John Holden – Rise and Fall (Album Review)

Review of the new John Holden album – Rise and Fall

by Geoff Bailie

2018’s Capture Light was English musician/ songwriter, John Holden’s debut release and, two years later, it has been great to listen to the follow up, ‘Rise and Fall’, a combination of John’s music with lyrics by his wife Elizabeth and himself. In a similar manner to, say, Big Big Train, each track is based on a historic event and the accompanying booklet not only has an individual image for each track, but the “background story/ myth”, is the listener can immerse themselves in the narrative and the music. Similar to a movie director, Holden casts his vignettes with the players suitable for each aspect, complimenting his own multi-instrumental contributions. International names, such as Nick D’Virgilio (the album’s drummer), Yes’s Billy Sherwood (bass), and Mystery’s Jean Pageau and Michel St-Pete join the “best of British” cast members which include Oliver Wakeman, Peter Jones, That Joe Payne, Simon Fitzpatrick (bass), Oliver Day (guitar), Sally Minnear and many more. However this isn’t a collection of “guest spots” dressed up as an album, and each contributor colours, rather than dominates, the canvas.

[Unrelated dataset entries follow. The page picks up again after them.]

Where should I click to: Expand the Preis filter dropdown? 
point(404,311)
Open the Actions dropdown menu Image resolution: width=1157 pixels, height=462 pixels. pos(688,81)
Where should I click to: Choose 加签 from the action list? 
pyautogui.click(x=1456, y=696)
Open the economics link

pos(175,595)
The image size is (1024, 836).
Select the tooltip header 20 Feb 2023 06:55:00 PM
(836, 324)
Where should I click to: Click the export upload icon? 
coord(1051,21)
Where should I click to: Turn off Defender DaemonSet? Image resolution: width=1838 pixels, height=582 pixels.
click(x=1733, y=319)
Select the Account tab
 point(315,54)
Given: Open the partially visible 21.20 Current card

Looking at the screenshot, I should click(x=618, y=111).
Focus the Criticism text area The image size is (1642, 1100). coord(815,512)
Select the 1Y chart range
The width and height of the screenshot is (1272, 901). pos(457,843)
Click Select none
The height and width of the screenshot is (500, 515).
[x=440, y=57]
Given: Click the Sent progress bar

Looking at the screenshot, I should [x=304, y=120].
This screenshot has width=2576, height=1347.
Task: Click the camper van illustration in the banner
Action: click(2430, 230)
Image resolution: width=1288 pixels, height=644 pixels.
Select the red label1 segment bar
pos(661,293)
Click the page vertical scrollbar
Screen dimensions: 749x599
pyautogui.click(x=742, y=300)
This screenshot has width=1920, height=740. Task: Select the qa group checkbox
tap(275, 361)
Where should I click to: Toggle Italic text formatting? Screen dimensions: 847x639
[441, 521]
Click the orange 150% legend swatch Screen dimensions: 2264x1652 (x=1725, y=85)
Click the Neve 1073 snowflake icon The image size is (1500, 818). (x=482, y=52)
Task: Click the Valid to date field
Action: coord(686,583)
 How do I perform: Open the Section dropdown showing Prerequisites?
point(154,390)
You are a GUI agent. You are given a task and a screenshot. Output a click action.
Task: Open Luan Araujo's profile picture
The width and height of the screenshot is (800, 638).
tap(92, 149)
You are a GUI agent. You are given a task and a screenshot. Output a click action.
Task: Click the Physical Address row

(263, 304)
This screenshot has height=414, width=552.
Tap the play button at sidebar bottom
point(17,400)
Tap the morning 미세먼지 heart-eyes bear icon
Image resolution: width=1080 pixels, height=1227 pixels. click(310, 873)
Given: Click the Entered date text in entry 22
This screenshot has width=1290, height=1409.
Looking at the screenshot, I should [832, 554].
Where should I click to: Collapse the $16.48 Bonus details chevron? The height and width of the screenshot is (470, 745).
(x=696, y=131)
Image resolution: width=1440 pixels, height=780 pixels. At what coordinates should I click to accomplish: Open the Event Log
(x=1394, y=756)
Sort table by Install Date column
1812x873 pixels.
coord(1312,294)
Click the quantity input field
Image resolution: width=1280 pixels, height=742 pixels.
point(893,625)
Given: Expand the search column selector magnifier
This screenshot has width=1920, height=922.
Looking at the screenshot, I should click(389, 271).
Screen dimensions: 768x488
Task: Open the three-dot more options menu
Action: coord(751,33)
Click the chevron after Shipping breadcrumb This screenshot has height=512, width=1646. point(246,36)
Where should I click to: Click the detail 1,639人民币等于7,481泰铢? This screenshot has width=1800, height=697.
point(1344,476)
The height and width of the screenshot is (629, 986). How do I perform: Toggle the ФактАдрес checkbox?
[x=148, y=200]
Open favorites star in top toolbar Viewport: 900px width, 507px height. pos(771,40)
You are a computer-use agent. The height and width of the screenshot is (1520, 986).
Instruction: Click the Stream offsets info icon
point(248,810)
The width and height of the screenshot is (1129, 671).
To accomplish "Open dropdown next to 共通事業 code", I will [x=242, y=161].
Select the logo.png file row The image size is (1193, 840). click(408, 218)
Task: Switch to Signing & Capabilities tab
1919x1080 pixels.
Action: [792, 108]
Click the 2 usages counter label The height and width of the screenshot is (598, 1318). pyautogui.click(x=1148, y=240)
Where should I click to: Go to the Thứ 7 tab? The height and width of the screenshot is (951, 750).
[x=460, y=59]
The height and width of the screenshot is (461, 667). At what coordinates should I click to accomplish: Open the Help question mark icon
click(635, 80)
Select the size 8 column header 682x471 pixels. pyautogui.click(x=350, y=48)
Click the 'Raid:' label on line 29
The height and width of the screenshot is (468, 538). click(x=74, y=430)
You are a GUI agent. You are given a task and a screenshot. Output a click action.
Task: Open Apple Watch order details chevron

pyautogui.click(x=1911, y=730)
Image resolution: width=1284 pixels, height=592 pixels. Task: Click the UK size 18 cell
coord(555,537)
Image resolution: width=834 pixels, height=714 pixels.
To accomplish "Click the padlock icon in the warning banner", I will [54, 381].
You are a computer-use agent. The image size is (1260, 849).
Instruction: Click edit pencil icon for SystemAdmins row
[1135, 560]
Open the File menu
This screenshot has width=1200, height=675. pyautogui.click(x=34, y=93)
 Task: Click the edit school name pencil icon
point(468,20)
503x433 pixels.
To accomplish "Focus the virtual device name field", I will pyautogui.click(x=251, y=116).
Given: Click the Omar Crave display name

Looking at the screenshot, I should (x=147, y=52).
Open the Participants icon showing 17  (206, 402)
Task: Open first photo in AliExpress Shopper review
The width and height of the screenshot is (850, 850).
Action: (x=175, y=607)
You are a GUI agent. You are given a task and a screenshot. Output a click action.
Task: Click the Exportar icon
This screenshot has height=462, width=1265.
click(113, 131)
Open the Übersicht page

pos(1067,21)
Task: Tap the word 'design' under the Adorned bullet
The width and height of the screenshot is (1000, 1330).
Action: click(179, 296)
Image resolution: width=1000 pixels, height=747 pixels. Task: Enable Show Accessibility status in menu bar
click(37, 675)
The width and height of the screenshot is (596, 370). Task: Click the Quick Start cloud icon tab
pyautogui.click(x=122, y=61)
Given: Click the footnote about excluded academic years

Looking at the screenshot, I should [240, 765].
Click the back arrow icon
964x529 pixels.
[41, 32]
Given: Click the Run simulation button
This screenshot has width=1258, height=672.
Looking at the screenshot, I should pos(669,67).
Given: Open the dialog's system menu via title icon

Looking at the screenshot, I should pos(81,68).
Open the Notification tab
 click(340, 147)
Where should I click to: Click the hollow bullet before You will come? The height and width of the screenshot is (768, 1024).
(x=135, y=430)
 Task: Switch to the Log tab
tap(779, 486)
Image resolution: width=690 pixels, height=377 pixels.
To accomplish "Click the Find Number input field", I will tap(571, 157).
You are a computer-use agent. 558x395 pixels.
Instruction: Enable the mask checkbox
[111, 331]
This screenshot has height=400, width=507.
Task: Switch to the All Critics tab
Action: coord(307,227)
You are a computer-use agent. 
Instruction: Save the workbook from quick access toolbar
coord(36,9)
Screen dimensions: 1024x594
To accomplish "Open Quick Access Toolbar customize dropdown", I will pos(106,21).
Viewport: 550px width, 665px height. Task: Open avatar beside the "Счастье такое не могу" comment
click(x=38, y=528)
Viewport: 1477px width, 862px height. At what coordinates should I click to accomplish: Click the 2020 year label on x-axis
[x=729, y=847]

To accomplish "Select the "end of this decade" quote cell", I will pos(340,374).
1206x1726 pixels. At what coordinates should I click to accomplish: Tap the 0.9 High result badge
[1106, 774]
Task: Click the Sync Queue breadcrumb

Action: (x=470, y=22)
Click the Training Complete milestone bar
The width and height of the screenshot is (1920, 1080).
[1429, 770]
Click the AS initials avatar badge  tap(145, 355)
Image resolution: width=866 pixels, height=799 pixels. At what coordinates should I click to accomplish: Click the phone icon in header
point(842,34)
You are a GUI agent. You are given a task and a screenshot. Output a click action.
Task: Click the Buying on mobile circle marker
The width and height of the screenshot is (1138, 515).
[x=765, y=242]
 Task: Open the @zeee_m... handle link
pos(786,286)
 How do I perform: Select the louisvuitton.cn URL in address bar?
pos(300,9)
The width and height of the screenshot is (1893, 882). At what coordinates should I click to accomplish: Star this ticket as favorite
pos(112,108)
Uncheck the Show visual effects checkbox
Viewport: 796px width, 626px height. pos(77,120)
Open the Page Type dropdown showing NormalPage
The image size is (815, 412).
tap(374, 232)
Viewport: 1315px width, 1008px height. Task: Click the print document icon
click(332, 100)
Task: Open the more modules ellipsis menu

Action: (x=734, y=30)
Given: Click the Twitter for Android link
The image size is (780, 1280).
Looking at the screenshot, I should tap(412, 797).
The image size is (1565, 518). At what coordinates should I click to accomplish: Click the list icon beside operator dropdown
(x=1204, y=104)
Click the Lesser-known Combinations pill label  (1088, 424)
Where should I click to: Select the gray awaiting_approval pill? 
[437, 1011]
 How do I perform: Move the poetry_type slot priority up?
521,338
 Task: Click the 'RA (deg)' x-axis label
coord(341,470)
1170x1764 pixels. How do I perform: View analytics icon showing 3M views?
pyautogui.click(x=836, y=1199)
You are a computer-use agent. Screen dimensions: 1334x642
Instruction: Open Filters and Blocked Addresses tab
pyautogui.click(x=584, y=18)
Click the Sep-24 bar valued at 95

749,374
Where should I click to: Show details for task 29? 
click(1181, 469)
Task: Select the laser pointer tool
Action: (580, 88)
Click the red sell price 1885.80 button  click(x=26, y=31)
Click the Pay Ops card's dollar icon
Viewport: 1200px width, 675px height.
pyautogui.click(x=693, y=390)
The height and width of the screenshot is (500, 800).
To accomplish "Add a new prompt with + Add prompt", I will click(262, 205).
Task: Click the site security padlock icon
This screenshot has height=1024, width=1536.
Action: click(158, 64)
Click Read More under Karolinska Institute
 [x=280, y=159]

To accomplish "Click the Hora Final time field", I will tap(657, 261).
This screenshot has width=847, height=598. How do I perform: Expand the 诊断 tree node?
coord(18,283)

The album’s cast is reflected in the varied sounds and styles that arise throughout. Kicking off with “Leap of Faith”, the distinctive vocals of Peter Jones tell the story of an 11th century monk’s attempts at flight (further explained in the sleeve notes) with proggy feature points. You could contrast that with “The Golden Thread”, a duet between That Joe Payne and Lauren Nolan (a love song/ requiem) beautifully accompanied by Oliver Wakeman or “Dark Arts”, the album’s most “rock” track, powered along by Sherwood’s bass, and NDV’s lyrical drumming.

I’ve mentioned the accompanying stories and artwork, and a track like “Heretic”, an amazing duet between Joe Payne and the angelic Sally Minnear, is hugely enhanced by understanding the origin, as well as the message of hope that ends the song. Special shout out on this one to Oliver Day whose guitar playing features on many tracks. Known for his Yes tribute band involvement, Oliver really strikes out in his own style on this album. The guitar solo in “Heretic” is truly memorable and he is involved in the arrangenent of the Sally Minnear feature track, After the Storm, which has some standout moments from the album’s main keyboard player, Vikram Shankar.

Closing track, Ancestors and Satellites returns to the themes of Leap of Faith, tracing man’s early attempts at flight through to the wonders of space travel. The track serves as a curtain call for most of the players on the album,topped off by a fantastic guitar solo by Michel St-Pere.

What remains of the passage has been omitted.